Auch wenn Lafontaine seit Jahren mit seiner Partei im Clinch lag: Die Galionsfigur der Linken im Saarland, jahrzehntelang Garant für Wählerstimmen, fehlt. Die Basis schrumpft, Mitglieder verlassen die Partei.
Zukunft mit Wagenknecht
Die Saar-Linke wollte damals eine Zukunft ohne Lafontaine. Heute will sie eine Zukunft mit Sahra Wagenknecht, die auch Lafontaines Ehefrau ist. Damit nimmt der Landesverband eine andere Position ein als viele andere Landesvorstände, die dem Parteibeschluss aus Berlin folgen. Dieser sieht eine Zukunft ohne Wagenknecht vor.
Der Bundestagsabgeordnete Lutze sieht viele Schnittmengen zwischen dem Parteiprogramm und den Überzeugungen von Wagenknecht. "Ich finde es sehr bedauerlich, dass der Streit so weit gehen musste, weil er fast ausschließlich auf der persönlichen Ebene läuft und nicht auf einer politisch-inhaltlichen."
Er hofft auf eine Einigung bei der Fraktionssitzung am 4. September, vielleicht auch schon bei der zweitägigen Klausurtagung Ende August.

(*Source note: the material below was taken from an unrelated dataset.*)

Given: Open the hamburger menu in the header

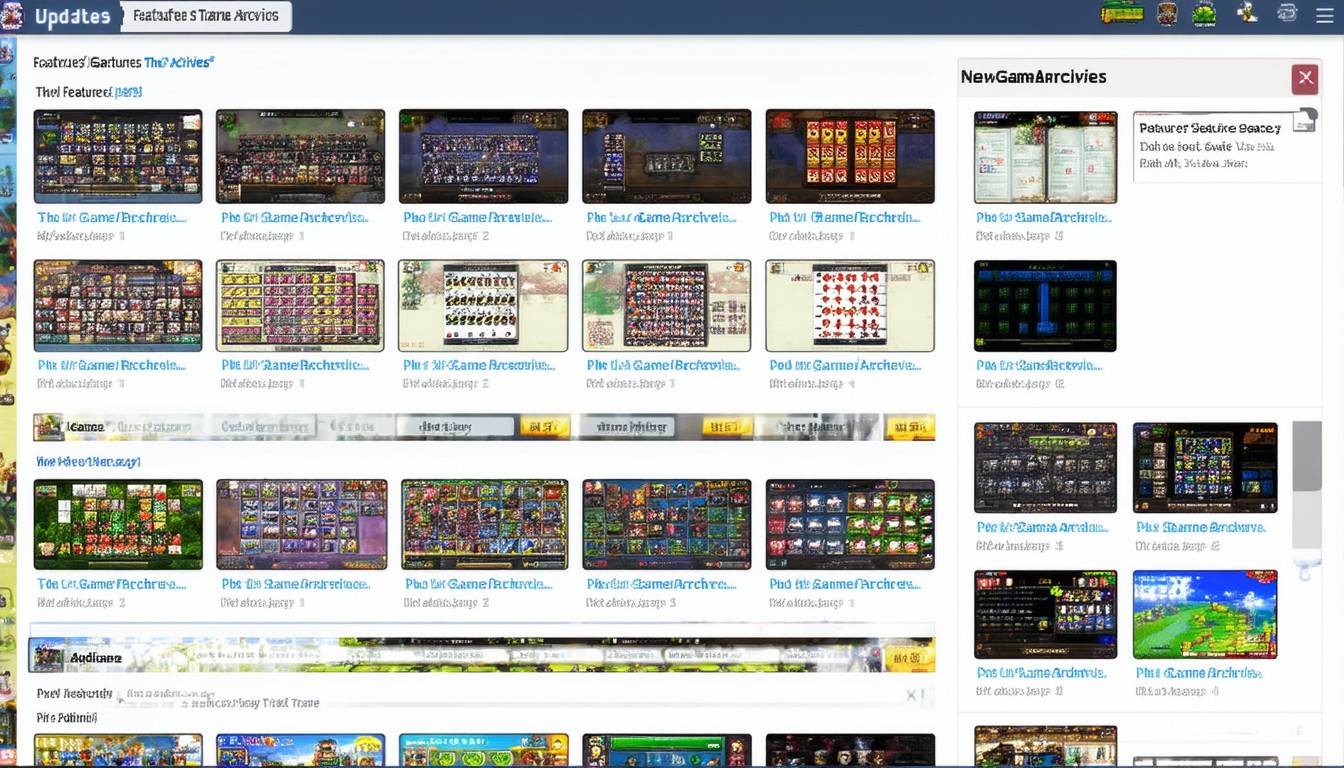Looking at the screenshot, I should pos(1324,14).
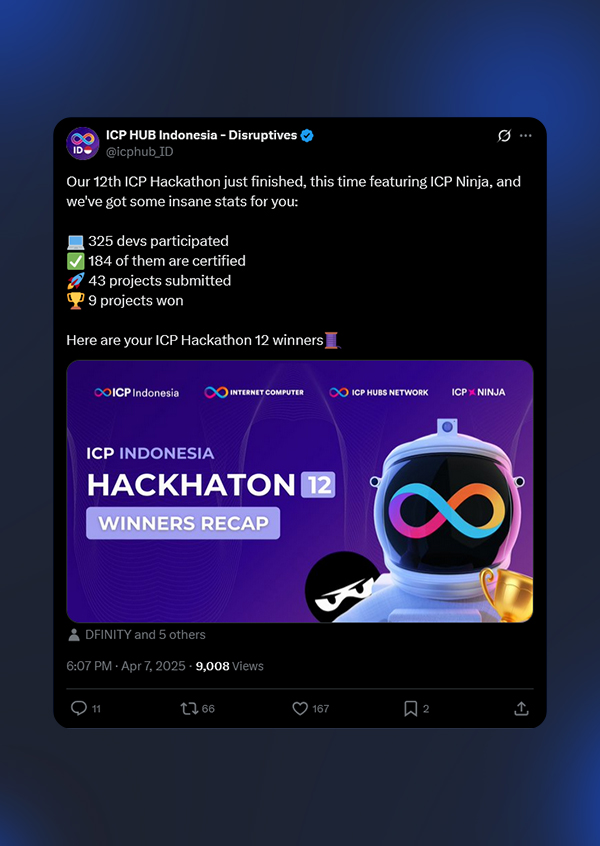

Statt markiger Facebook-Posts solle Wagenknecht häufiger in die Fraktionssitzungen im Bundestag kommen, um für ihre Positionen zu werben, meint Lutze.
Thomas Lutze sitzt seit 2009 für die Linke im Bundestag.
Schicksal als Splitterpartei?
Linke Politik lasse sich nur gemeinsam durchsetzen. Davon ist auch die Landesvorsitzende Saar, Barbara Spaniol, überzeugt. Sie befürchtet durch eine Parteigründung Wagenknechts italienische Verhältnisse, also eine ehemals geeinte Linke, die sich in immer mehr Splitterparteien zerlegt.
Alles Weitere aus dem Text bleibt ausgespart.